→ **Actions to take**:
A. List every date that appears in the "Re:" reference block of the SEC correspondence letter below.
B. Using the SEC correspondence letter below, decide whether each statement agrees with it: (i) The SEC's letter that this one answers was dated May 28, 2013. (ii) The Form 10-Q was filed on March 15, 2013. (iii) The Company holds variable interests in physician-owned entities.
───── Exercise passage
CORRESP 1 filename1.htm June 3, 2013

June 3, 2013

Via Edgar Filing
Larry Spirgel,
Assistant Director
U.S. Securities and Exchange Commission
100 F Street, N.E.
Washington, D.C. 20549

Re: Steiner Leisure Limited (the "Company")
Form 10-K for the fiscal year ended December 31, 2012
Filed March 15, 2013
Response dated May 17, 2013
Form 10-Q for the Period Ended March 31, 2013
Filed May 9, 2013
File No. 000-28972

Dear Mr. Spirgel:

This letter is in response to your letter dated May 28, 2013, with respect to your review of the above-referenced Form 10-K and Form 10-Q. We note the comment set forth in your letter and your request that we provide you with the requested information and that we comply with that comment in future filings. That comment is set forth below in bold for your convenience of reference and is followed by our response thereto.

Form 10-Q for the Period Ended March 31, 2013

Financial Statements

(3) Summary of Significant Accounting Policies

(c) Revenue Recognition, page 10

1. We note the increased contribution made by your Laser Hair Removal segment to revenues and income from operations during the quarter ended March 31, 2013. With a view to improved disclosure, tell us and disclose in future filings how you account for the revenue and the related costs of your physician owned and franchised Ideal Image Center operations. Specify where revenues and expenses associated with these operations are reported in your financial statements.

Response

We hold variable interests in physician-owned entities that provide medical services to the Ideal Image centers' ("Centers") guests.  In the arrangements with the physician owners of the Centers, we effectively bear the benefits and risks of loss from operating physician-owned entities.
──────────
───── Recorded data
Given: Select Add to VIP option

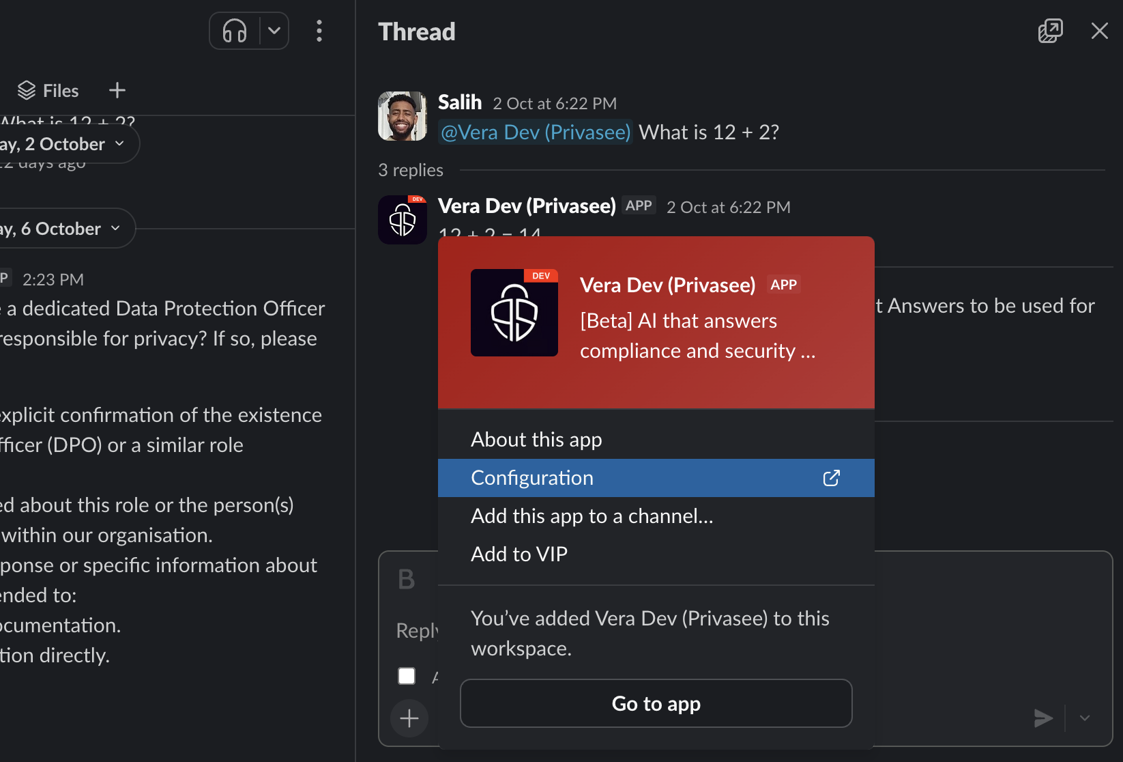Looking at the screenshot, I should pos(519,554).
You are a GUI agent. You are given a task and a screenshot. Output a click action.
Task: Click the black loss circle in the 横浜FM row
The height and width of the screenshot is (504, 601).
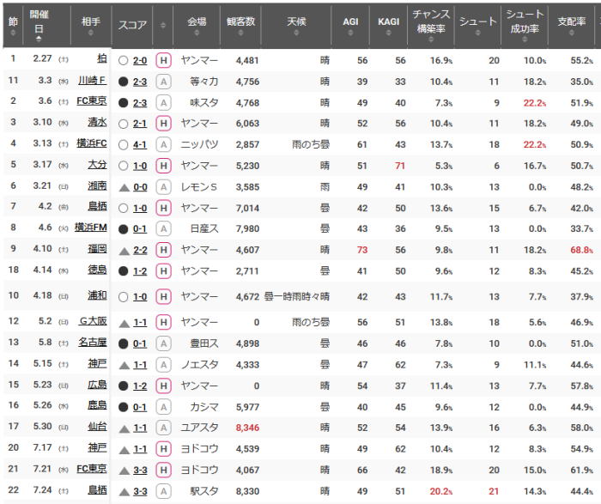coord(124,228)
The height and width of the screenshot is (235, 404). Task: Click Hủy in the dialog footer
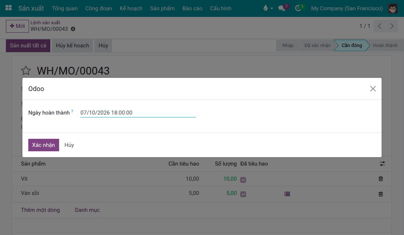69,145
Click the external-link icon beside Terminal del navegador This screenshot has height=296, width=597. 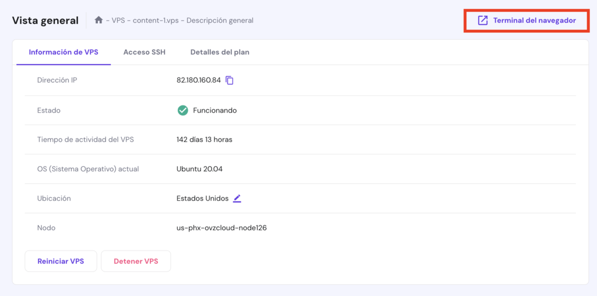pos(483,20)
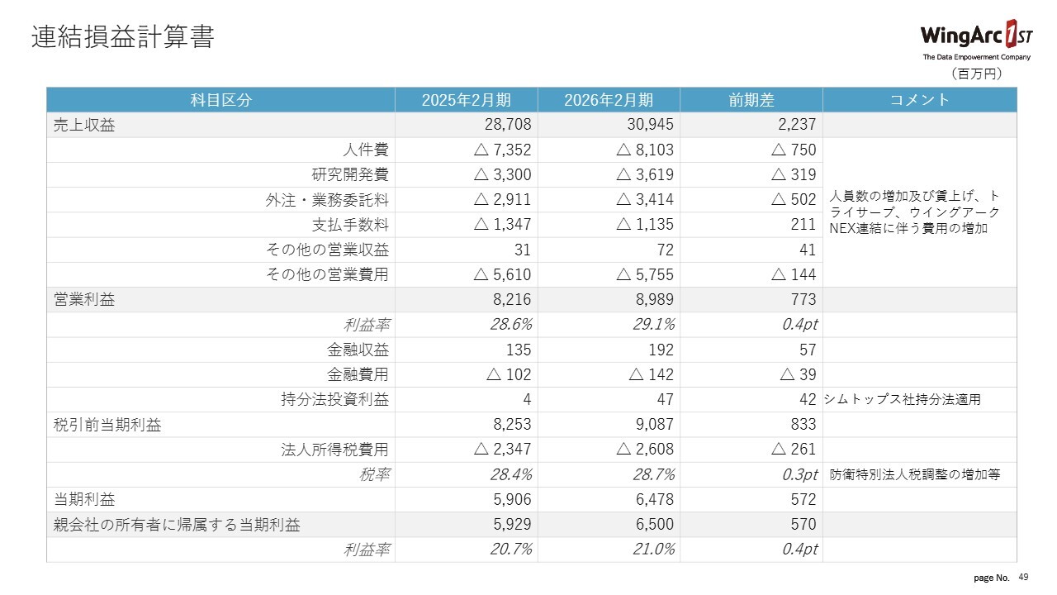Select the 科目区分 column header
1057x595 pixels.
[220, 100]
──────────
→ **Responses**:
A. December 31, 2012; March 15, 2013; May 17, 2013; March 31, 2013; May 9, 2013

B.
(i) Yes: "This letter is in response to your letter dated May 28, 2013"
(ii) No: "Form 10-Q for the Period Ended March 31, 2013 Filed May 9, 2013"
(iii) Yes: "We hold variable interests in physician-owned entities that provide medical services to the Ideal Image centers' ("Centers") guests."